→ **EXTRACT PROVIDED**:
* Start *
How do you now look back on the protest, the eviction and the arrests?
“This was the first occupation I’ve witnessed here. I must say that the occupiers’ behaviour was quite reasonable. They made some ‘nice’ posters about us [featuring phrases such as ‘Shame on you, Ed Brinksma’, ed.] which, to be quite honest, I didn’t regard as an ideal invitation to start a dialogue. And although we did intend to enter into a dialogue with them, in the end that attempt failed. From an administrator’s point of view it all ended in an orderly fashion, but I’m disappointed that we’ve not been able to hold this dialogue.”
Why did you decide in the end not to start a dialogue?
* End *
→ **EXTRACTED ENTRIES**:
* Start *
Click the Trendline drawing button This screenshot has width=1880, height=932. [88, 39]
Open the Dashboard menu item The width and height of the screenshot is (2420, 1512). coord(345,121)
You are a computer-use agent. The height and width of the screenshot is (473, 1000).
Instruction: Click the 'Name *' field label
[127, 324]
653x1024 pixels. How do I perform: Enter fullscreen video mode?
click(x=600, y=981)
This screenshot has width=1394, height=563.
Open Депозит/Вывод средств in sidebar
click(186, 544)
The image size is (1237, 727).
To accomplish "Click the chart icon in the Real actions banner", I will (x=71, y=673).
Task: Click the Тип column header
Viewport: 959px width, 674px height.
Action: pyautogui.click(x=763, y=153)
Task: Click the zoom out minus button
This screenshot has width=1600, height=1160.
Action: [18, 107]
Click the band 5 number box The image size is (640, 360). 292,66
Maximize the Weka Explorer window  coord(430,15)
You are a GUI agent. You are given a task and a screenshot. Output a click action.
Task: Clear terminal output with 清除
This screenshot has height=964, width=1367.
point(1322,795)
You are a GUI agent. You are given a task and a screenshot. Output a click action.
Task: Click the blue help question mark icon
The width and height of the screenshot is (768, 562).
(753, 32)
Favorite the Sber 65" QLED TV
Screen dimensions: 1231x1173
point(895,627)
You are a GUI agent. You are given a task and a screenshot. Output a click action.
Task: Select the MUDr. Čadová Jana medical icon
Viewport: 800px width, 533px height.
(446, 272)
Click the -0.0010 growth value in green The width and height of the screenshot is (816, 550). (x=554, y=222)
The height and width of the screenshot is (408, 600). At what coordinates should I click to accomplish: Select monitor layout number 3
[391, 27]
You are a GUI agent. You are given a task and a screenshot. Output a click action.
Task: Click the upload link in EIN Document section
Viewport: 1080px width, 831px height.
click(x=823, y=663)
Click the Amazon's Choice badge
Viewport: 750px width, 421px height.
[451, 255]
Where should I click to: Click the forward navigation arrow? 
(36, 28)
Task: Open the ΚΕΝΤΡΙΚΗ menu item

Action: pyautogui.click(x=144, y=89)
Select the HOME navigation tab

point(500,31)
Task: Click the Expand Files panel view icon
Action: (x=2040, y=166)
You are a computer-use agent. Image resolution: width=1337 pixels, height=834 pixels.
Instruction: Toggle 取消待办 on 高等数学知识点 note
* End *
→ **PARTS OF THE EXERCISE**:
1: From the interview about the occupation, reproduce the part that opens with the words containing "How do you now" and closes with "start a dialogue?".
2: Answer these questions using the interview about the occupation:
(a) What three events does the opening question ask the interviewee to look back on?
(b) How does the interviewee describe the occupiers' behaviour?
(c) What phrase from the posters is quoted in the interview?
3: Continue the interview about the occupation from its last line.

→ **RESPONSES TO THE EXERCISE**:
1:
How do you now look back on the protest, the eviction and the arrests?
“This was the first occupation I’ve witnessed here. I must say that the occupiers’ behaviour was quite reasonable. They made some ‘nice’ posters about us [featuring phrases such as ‘Shame on you, Ed Brinksma’, ed.] which, to be quite honest, I didn’t regard as an ideal invitation to start a dialogue. And although we did intend to enter into a dialogue with them, in the end that attempt failed. From an administrator’s point of view it all ended in an orderly fashion, but I’m disappointed that we’ve not been able to hold this dialogue.”
Why did you decide in the end not to start a dialogue?

2:
(a) The protest, the eviction and the arrests.
(b) As quite reasonable.
(c) "Shame on you, Ed Brinksma."

3:
“The protesters themselves had a clear time schedule according to which that dialogue was to be held in the evening. In the course of the afternoon, we received indications from confidential sources that the situation might escalate because people from elsewhere were on their way here. We then faced a tough decision, but the information available to us made it clear that we simply had to act. You can then ask people to leave voluntarily, but that in itself can also trigger an escalation, so you need to coordinate your steps with the police. Then it’s safety first. Due to the location, guaranteeing safety was a complicated affair. In the Sanders Building, there’s no way you can prevent occupiers from entering the offices and walking in and out of the building. And you also have to deal with groups of occupiers from elsewhere, meaning that you’re not in fact having a dialogue with your own students at all. We then received signals that the group was planning to stay in the building overnight, so it was clear we had to put an end to all this.”
Did you also have indications that the people from elsewhere were intending to provoke an escalation?
“We had information about people from elsewhere who were planning to come and we had no clear view of their intentions.”
What sort of groups are you talking about?
“Occupy was also staging protests elsewhere in the country. It had to do with that.”
Nobody from the Executive Board came to visit the protesters on Monday. Why is that?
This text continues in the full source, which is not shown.